Saturday, June 20, 2009

Incoming, Part 2-- creating speedy receivers

Sorry for the delay in a post; there's been lots going on here including house guests and professional obligations.

So in the last post I talked about the various ways that I wanted to allow users to create receivers that would get messages delivered to them, and how I didn't want them to be constrained in using almost any kind of Python callable to perform the role of message handler. I showed how I created a factory that supported all of these models of receiver creation, and showed the different ways that the resultant classes could be used to manufacture receivers of different kinds.

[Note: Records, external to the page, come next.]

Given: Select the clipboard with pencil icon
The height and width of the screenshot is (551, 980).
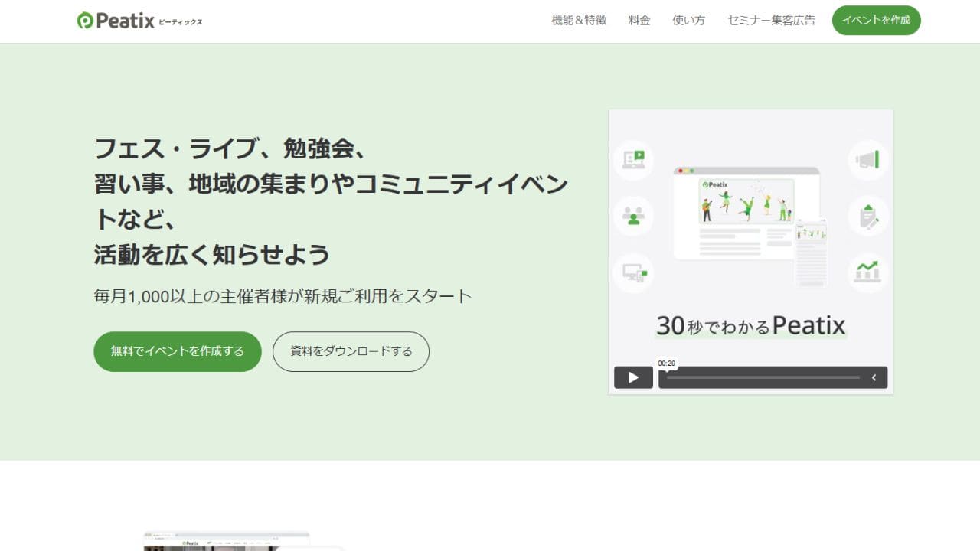Looking at the screenshot, I should coord(867,215).
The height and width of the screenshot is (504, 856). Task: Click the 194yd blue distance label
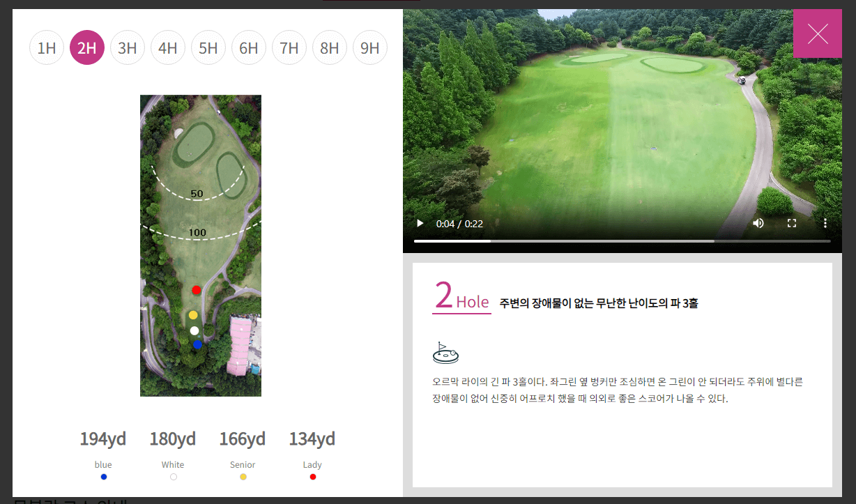pos(102,439)
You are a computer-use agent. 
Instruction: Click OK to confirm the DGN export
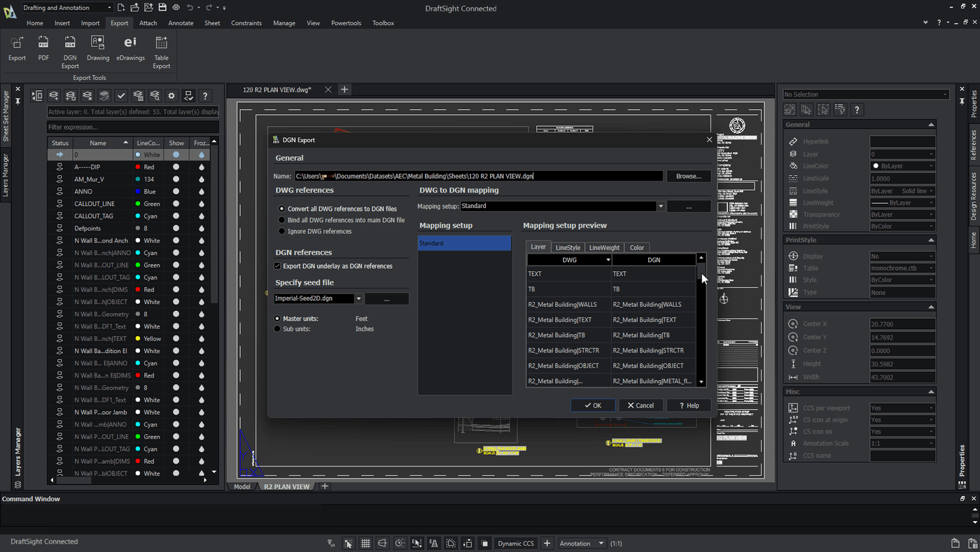click(x=592, y=405)
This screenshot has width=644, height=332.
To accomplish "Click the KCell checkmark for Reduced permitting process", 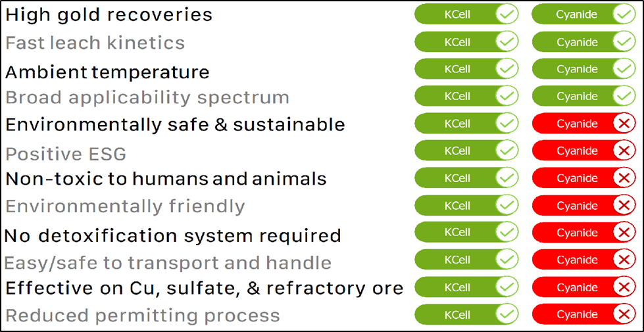I will 507,315.
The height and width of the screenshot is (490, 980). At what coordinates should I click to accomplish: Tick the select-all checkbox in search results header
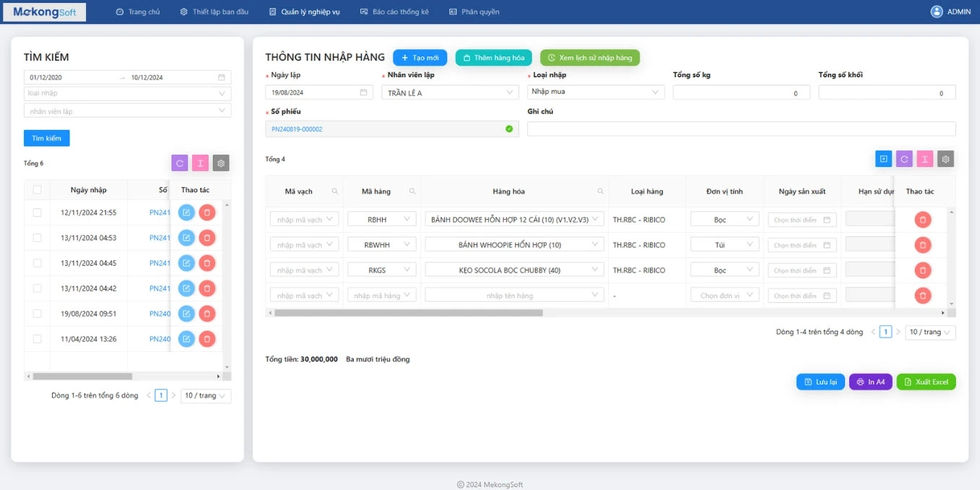pos(37,190)
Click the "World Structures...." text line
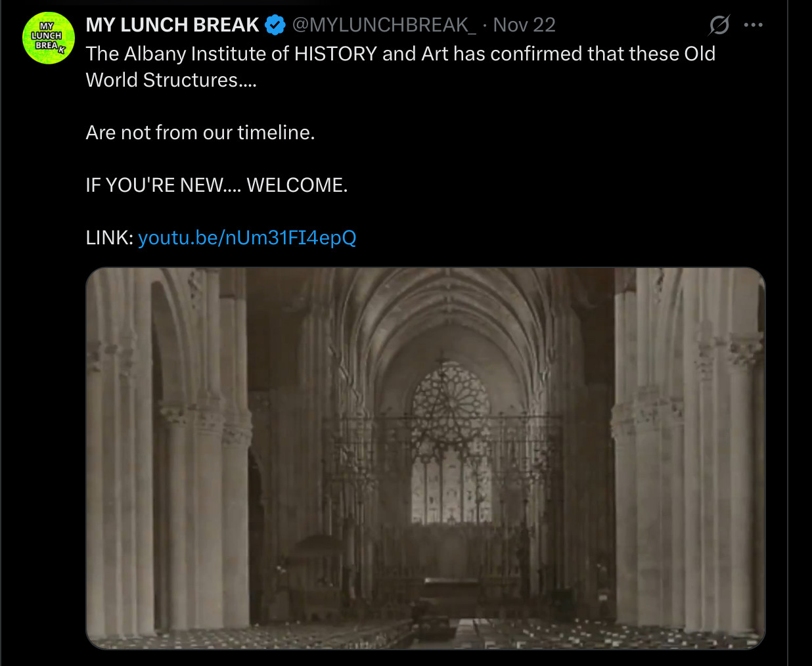Viewport: 812px width, 666px height. [x=171, y=80]
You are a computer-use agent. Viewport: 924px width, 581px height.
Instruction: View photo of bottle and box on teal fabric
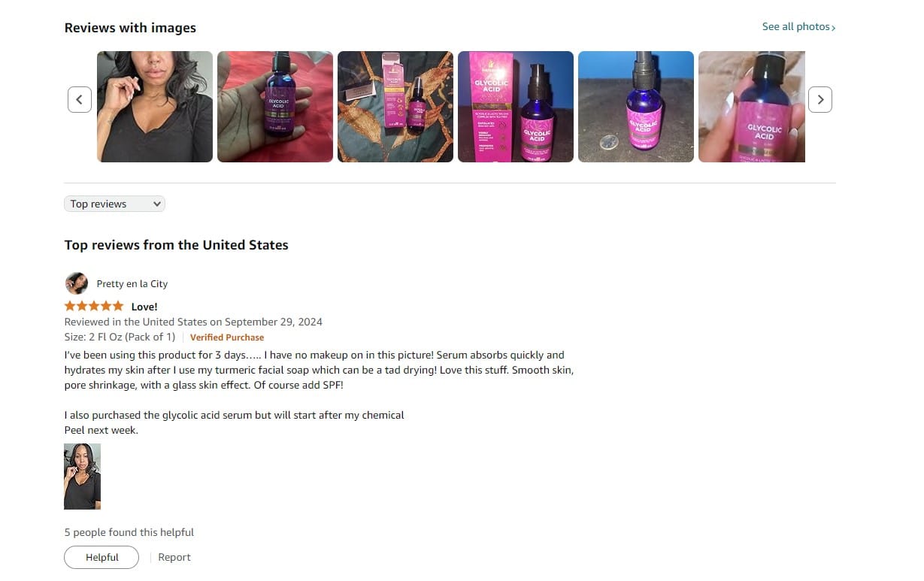click(395, 107)
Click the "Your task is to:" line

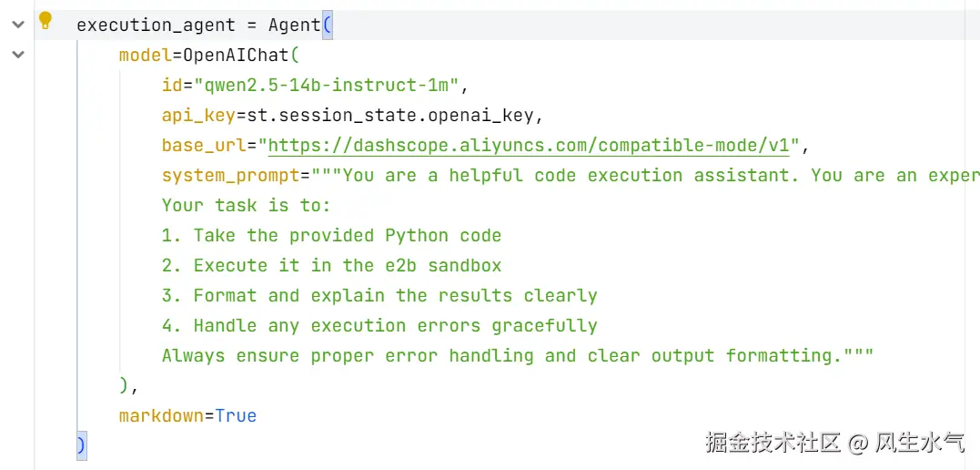(246, 205)
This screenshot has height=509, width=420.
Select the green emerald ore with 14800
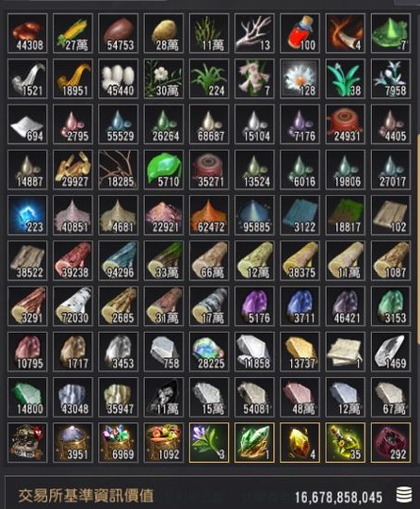coord(27,397)
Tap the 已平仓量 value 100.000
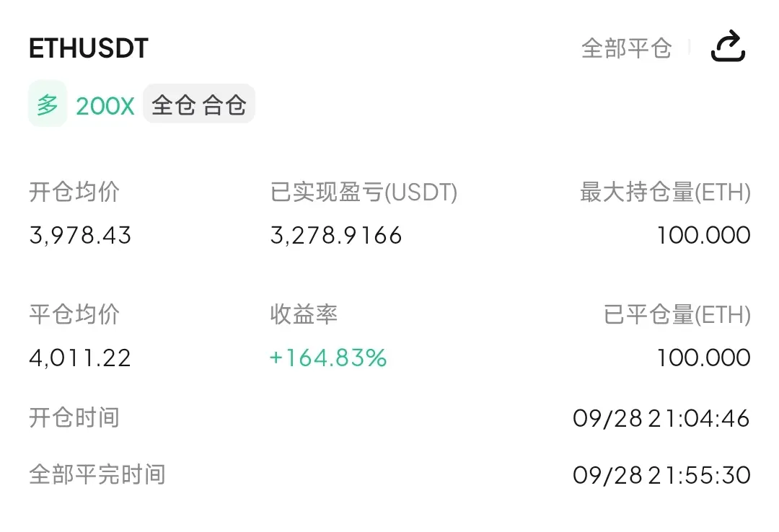This screenshot has height=532, width=779. coord(703,358)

I now want to dive down further into the topic of receiver implementation and examine some of the issues involving how to make them perform well.

Now this section of the extension has undergone the greatest amount of change as I kept coming up with new ways to make the extension faster. The early going was dreadful; while the pure C example programs from 29West could handle over 800K msgs/sec on my testbed, my first attempts with Python analogs using the extension managed just over 40K msgs/sec. After a lot of tinkering I managed to get Python to deal with 400K msgs/sec, and I believe that if 29West were to implement some of the thread interfaces I mentioned in a previous post, it could go even higher. While I won't go into the entire development arc, I will share what I think are the important points I learned along the way.

In the end, there were three main areas whose optimization provided the biggest performance boosts: mapping from C data to Python objects, invoking the user's Python callback, and optimizing the performance of the callback itself.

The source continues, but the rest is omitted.